To look at, the sleek electric UX is definitely one of the most stylish compact SUVs available.

Lexus UX 300e review

In fact, it looks like no other car in its class with bold, sculpted lines, a full-width rear lightbar, roof spoiler and that unmistakable Lexus mesh front grille.

Slightly lower than most competitors and sporting a coupe-like profile, it’s full of innovative features including wheel arch mouldings which not only protect the bodywork, but also have a secondary aerodynamic function, just like the rear lights and the special alloy wheels.

Inside, it oozes class. There’s plenty of room up front, though it’s not as spacious in the rear as some rivals, no is there much space to stick your feet under the front seats, thanks to the batteries below.

Lexus UX 300e review

Luggage capacity is a useful 367 litres (more than the hybrid UX) expanding to 1,278 litres with the rear seats folded.

The cabin itself is stylish, beautifully finished and very Lexus with superb attention to detail. Up front it’s very driver-centric with the instrument panel, switchgear and infotainment screen subtly angled away from the passenger.
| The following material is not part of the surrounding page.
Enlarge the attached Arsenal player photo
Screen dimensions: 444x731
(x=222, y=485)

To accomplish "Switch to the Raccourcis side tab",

Despite its batteries, the UX 300e feels light on the road and even swifter than the official acceleration figures suggest. In fact, in the wet, the traction control system struggles to stop the front wheels spinning if you really go for it.

Lexus UX 300e review

There is a Sport mode, but the difference isn’t that dramatic, and while body control in faster corners is fairly good, the overwhelming sensation is one of comfort and refinement, which again, is very Lexus.

Like many electric cars, the brakes aren’t massively responsive, though the steering is light, making it easy to drive around town.
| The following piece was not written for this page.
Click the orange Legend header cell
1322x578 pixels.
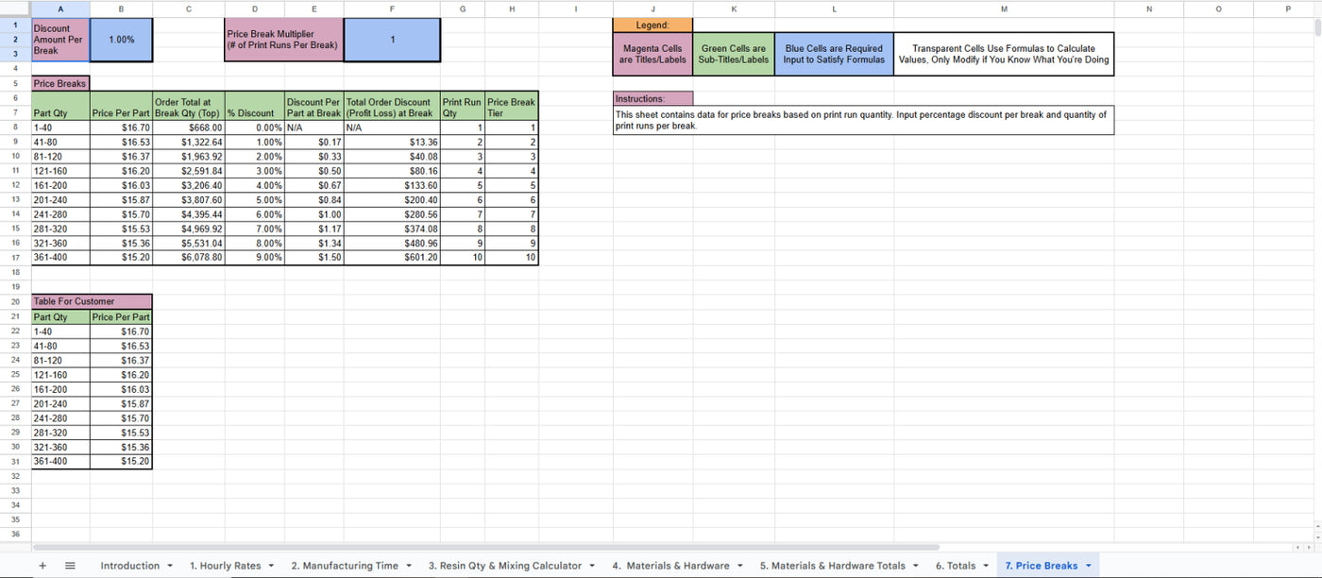tap(653, 26)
The 300e is packed with safety and driver assistance systems, and when the hybrid UX was tested by Euro NCAP in 2019 it achieved a maximum score of five stars.

Lexus UX 300e review

And for extra peace of mind, it comes with the standard Lexus three-year/60,000 mile manufacturer warranty for the car, plus an eight-year/100,000-mile battery warranty.

Perhaps the 300e’s biggest challenge is its price point and range. For instance, it costs significantly more than the e-Niro and Kona Electric (which both have a range closer to 300 miles) and is even nudging the bigger Ford Mustang Mach-E and Tesla Model 3.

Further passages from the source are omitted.